Following the list of the RtBrick policer counter attributes.
Attribute | Name | Description |
---|---|---|
26-50058-97 |
RtBrick-Policer-L1-Packets-In |
Incoming Policer L1 accepted packets (uint64) |
26-50058-98 |
RtBrick-Policer-L1-Bytes-In |
Incoming Policer L1 accepted bytes (uint64) |
26-50058-99 |
RtBrick-Policer-L2-Packets-In |
Incoming Policer L2 accepted packets (uint64) |
26-50058-100 |
RtBrick-Policer-L2-Bytes-In |
Incoming Policer L2 accepted bytes (uint64) |
26-50058-101 |
RtBrick-Policer-L3-Packets-In |
Incoming Policer L3 accepted packets (uint64) |
26-50058-102 |
RtBrick-Policer-L3-Bytes-In |
Incoming Policer L3 accepted bytes (uint64) |
26-50058-103 |
RtBrick-Policer-L4-Packets-In |
Incoming Policer L4 accepted packets (uint64) |
26-50058-104 |
RtBrick-Policer-L4-Bytes-In |
Incoming Policer L4 accepted bytes (uint64) |
Those attributes will be encoded as subattributes (RFC2865) similar to broadband forum (BBF) line attributes to reduce the size of the RADIUS message. Counters with a zero value will be also excluded from the packet.
Service Classification and Accounting
The underlying virtual output queueing (VOQ) is a common and efficient architecture for high performance switches but brings some major limitations. One obvious limitation is that queues must be allocated in ingress and canΓÇÖt be changed in egress as shown in the picture below.
Service classification and accounting is based on standard behavior aggregate (BA) and multifield classifier (MF) bound global or to ingress interfaces matching on some protocol fields assigning a traffic class.
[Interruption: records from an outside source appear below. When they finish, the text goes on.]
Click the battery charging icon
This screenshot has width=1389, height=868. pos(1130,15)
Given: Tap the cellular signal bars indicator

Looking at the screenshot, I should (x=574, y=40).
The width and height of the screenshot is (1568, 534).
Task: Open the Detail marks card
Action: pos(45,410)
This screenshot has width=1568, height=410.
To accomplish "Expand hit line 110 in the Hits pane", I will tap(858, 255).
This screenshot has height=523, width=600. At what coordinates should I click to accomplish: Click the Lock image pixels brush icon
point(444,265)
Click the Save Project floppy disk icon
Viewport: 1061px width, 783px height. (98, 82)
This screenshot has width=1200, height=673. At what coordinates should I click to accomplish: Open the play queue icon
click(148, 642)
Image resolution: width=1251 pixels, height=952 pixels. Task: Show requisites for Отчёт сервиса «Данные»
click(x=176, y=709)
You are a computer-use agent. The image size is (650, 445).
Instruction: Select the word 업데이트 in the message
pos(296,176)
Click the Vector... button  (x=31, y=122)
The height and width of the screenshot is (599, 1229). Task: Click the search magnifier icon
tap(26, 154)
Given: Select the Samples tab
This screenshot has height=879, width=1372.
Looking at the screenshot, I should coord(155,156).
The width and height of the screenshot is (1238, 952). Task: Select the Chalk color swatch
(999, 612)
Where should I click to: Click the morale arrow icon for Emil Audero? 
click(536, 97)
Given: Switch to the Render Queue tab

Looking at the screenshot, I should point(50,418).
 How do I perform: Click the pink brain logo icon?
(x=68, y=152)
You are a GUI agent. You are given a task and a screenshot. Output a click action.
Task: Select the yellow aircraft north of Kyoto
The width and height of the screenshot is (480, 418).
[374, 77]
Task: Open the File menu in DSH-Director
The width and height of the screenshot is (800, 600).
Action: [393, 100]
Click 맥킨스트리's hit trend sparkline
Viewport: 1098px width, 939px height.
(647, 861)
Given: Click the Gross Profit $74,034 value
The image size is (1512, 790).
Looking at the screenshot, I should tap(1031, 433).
Downstream traffic (to subscriber) is counted per subscriber and class using queue counters to count only traffic not dropped by QoS. Upstream traffic (from subscribers) is countered per subscriber and policer level.
Some service providers would like to control if premium traffic is handled differently on a per subscriber basis which can be also achieved with VOQ as explained below.
Let us assume a product which handles video streaming services with higher priority or excludes those traffic from actual data volume. With VOQ the classification as Video is done on the ingress core interface equally for all subscribers regardless of the booked product. Now instead of changing the queue per subscriber in egress, the behavior of the queue can be changed to behave equally to BestEffort which is supported in egress per subscriber.
The corresponding Video traffic is now threaded equally to BestEffort but still counted separately. For accounting purposes the traffic of BestEffort and Video can be simply added in the billing infrastructure to get the actual amount of BestEffort traffic.
In upstream, the expected class and policer level can be assigned per subscriber because BA and MF classifiers are bound to the PPPoE session in ingress.